Due giovani vite spezzate in un secondo. La prima voluta, cercata e trovata mentre la seconda vittima assoluta di una follia figlia di una generazione abituata a non essere contraddetta.
Si è scritto molto. Insulti e imprecazioni e rabbia. Tanta rabbia. “Non si può morire così. Non si deve morire così”.

Ho letto molte cose, alcune condivisibili e altre meno ma una cosa più di tutte mi ha fatto riflettere in maniera sconvolgente e pericolosa: il consiglio di alcuni esperti di non accettare più l’ ultimo appuntamento dopo che vi siete lasciati. 

Ma dove siamo arrivati? E’ più possibile vivere così? Ma soprattutto, quali sono le contromosse che si stanno mettendo in pratica per mettere fine a questa scia di terrore che ci sta angosciando l’esistenza?

Ho come l’impressione che le nuove generazioni siano poco avvezze alla sconfitta. Non la accettano, non la vivono e non la capiscono. Qualche anno fa, feci un interessante corso sull’ educazione emotiva con la dottoressa Schiralli e la dottoressa Ercoli e ricordo mi aprirono un mondo. Mi fecero capire quanto sia importante per un genitore saper insegnare a vivere le emozioni ai propri bambini.

Come insegnare loro a crearsi una propria “Valigia di sicurezza” nel carattere nella quale attingere nei momenti delicati della vita. I bambini vanno ascoltati, vissuti e soprattutto capiti. Proprio l’altro giorno mia figlia mi chiede di giocare con la palla ma non faccio in tempo ad alzarmi che lei subito aggiunge: “Babbo io sono una vincitrice, tu devi perdere”.

Quell’affermazione mi colpì e non riuscii a farla passare come una semplice frase detta da una bambina di poco più di quattro anni. Si doveva intervenire immediatamente e lo si doveva fare subito se si voleva provare a indicare la strada giusta per un futuro equilibrato e reale.

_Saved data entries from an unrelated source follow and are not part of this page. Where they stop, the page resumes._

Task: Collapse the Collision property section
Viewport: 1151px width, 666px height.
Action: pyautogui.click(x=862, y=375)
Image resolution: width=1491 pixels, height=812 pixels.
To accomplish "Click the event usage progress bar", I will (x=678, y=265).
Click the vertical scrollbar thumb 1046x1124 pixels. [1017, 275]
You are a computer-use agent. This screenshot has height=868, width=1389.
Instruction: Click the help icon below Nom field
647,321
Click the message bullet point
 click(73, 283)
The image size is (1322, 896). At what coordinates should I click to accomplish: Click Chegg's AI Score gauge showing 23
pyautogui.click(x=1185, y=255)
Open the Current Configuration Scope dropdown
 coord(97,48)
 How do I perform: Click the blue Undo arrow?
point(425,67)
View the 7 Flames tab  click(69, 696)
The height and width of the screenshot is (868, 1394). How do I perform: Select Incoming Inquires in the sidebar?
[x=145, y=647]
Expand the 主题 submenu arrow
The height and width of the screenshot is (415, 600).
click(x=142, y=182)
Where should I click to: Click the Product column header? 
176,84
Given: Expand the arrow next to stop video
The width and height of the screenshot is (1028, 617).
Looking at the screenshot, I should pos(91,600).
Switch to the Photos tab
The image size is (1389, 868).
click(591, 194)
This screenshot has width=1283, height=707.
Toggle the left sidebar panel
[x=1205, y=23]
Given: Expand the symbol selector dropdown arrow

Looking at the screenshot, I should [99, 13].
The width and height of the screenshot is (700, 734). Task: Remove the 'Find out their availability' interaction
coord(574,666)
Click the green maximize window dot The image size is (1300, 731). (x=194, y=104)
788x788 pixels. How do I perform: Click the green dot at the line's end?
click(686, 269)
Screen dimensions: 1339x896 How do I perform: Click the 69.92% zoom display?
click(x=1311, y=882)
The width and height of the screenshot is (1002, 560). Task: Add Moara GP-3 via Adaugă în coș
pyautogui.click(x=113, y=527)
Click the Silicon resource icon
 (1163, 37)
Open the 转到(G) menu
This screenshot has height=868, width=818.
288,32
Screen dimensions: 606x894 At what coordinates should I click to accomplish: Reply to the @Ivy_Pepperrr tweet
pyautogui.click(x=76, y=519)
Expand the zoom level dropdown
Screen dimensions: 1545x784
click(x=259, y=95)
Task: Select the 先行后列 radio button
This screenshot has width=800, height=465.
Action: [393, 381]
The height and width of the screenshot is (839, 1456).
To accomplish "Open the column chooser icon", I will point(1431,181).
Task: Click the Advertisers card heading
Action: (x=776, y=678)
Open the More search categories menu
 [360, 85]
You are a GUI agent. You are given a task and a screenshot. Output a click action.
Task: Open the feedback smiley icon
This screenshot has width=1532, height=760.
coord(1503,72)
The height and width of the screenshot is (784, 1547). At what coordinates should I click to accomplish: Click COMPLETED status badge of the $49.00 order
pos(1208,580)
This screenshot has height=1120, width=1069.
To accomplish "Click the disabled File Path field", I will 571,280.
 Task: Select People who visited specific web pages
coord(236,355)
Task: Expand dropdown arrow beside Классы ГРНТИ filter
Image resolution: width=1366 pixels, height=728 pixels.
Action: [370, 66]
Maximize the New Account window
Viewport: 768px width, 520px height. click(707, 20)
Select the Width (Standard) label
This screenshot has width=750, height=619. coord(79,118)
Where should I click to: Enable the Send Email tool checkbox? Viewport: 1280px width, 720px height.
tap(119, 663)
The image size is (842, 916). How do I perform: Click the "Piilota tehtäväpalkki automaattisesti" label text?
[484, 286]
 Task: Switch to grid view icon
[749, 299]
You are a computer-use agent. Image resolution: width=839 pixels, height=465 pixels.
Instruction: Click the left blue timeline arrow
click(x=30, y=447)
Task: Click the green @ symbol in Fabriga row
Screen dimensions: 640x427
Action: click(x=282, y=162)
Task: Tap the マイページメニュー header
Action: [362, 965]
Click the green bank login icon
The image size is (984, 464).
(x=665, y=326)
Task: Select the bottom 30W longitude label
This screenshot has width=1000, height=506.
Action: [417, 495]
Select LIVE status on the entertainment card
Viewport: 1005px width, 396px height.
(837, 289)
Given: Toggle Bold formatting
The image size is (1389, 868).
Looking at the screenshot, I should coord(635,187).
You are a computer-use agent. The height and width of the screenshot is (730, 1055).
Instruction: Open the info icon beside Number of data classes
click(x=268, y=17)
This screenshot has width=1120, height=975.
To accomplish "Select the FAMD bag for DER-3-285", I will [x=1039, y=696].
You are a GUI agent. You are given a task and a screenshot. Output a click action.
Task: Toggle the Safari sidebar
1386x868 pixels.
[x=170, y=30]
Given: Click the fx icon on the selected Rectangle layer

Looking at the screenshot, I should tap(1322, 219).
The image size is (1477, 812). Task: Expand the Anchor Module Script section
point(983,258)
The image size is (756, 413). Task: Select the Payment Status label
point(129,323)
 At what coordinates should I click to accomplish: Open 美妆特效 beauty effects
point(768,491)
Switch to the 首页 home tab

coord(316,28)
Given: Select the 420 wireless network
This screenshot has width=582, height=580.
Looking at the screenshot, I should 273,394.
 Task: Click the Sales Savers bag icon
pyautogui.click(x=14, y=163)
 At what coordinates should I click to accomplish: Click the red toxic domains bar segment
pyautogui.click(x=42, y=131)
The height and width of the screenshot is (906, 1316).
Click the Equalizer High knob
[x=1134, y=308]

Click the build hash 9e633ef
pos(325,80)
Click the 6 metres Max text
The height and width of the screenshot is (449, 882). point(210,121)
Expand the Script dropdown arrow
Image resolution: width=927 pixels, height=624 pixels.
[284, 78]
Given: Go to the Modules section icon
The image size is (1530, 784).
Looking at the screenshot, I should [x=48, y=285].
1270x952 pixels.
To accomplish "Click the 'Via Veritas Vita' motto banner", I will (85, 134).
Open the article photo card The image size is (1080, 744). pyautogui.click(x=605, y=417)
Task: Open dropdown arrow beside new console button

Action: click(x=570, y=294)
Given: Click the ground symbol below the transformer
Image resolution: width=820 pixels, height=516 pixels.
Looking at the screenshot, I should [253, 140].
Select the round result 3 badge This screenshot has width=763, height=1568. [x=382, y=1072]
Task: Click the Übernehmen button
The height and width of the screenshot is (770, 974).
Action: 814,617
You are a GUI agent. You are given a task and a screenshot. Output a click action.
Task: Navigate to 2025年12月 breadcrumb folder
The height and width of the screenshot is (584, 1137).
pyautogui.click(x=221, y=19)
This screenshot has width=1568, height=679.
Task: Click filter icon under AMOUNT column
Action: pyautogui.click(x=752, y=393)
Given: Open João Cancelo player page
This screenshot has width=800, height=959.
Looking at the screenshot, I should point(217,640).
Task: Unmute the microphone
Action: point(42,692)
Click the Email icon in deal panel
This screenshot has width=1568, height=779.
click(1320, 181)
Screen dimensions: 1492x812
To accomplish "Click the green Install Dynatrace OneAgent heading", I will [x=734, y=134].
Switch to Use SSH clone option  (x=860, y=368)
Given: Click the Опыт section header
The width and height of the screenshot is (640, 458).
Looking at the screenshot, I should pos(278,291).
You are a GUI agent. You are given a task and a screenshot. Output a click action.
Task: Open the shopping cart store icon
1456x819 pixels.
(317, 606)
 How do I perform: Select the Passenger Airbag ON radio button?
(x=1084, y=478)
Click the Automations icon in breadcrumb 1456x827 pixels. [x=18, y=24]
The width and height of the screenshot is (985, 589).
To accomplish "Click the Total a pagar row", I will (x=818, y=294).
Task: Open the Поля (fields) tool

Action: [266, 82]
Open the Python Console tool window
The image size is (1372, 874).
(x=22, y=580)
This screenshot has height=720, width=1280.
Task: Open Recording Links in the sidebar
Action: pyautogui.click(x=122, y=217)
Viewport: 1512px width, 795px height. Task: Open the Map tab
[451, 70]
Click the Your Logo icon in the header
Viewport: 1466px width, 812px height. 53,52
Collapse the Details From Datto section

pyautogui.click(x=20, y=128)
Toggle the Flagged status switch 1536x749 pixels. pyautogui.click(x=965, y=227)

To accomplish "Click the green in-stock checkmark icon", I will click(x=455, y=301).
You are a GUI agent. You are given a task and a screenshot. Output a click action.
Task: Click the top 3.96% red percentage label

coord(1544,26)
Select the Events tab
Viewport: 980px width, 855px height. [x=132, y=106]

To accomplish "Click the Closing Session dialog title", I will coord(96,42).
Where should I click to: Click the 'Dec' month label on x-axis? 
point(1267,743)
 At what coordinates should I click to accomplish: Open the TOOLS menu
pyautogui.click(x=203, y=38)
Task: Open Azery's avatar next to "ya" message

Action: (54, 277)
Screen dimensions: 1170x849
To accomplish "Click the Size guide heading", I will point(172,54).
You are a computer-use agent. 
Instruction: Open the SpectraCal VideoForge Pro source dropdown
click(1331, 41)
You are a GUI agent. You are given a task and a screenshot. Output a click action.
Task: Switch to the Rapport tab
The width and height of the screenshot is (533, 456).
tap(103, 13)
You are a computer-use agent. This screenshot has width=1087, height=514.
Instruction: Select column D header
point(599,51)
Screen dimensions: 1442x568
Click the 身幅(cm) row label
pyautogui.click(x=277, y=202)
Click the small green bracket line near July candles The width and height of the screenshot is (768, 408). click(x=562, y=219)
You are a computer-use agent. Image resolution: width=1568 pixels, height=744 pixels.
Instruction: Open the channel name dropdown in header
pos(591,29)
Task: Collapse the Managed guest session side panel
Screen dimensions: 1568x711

Mi sono alzato e sembravo più piccolo di lei: “Vedi Sveva c’ è un problema: voglio vincere anch’io perché neanche a me piace perdere”. Mia moglie ci guardava e sorrideva ma aveva già capito che la situazione si stava facendo seria. Ovviamente ho vinto io e devo ammettere che ho anche esultato a ogni punto messo a segno … ma credo che alla fine lo abbia capito che la cosa veramente importante non era il risultato ma il fatto che ci fossimo divertiti insieme.

Non sono uno psicologo ma credo che siano queste le situazioni che noi genitori abbiamo il dovere di monitorare in modo da intervenire nella maniera più consona al momento. Si parla spesso di bullismo. Si cercano le soluzioni e come fermare il fenomeno senza pensare mai che il problema è come sempre all’ interno delle mura domestiche. Come possono sapere bambini di quattro anni la differenza tra la bellezza di un vestito piuttosto che un altro? Di quella maschera di carnevale invece dell’ altra? Per loro non vi è differenza. Per loro la bellezza è anche un semplice nastro legato intorno alla testa. Con la fantasia loro trovano amici immaginari in una tazza di plastica e danzano in silenzio come se fossero accompagnati da un’ orchestra di violini. Ma per noi genitori? Ci basta tutto questo? Assolutamente no. Tutto deve essere dannatamente a posto. Vestiti, capelli, borse, scarpe creando così dei piccoli mostri che nel corso degli anni si copriranno di tutto riempendosi di niente.

Quando eravamo piccoli si giocava per strada e forse ci si abituava prima a sopportare il peso della sconfitta. I giochi erano veri e non bastava riavviare il gioco o ricominciare nuovamente la partita per superare il “muro” che ci aveva tolto l’ ultima vita. Prima quando perdevi la partitella di pallone o a nascondino tornavi a casa con il magone e pieno di rabbia ma dovevi per forza aspettare il giorno dopo per ottenere la tua rivincita. Chissà se era proprio quello il segreto… il tempo.

Forse quel tempo ci aiutava a metabolizzare…a crescere. Forse ci aiutava a riflettere e a capire che non sempre le cose vanno nella stessa direzione dei nostri sogni. Magari era proprio quel tempo che smorzava la rabbia e faceva tornare il sereno. Che trasformava la delusione in energia e che ci permetteva, una volta tornati a casa, al sicuro con i nostri genitori, di guardare fuori dalla finestra e sentire quel mondo, che ci faceva così tanta paura, diventare sempre più nostro.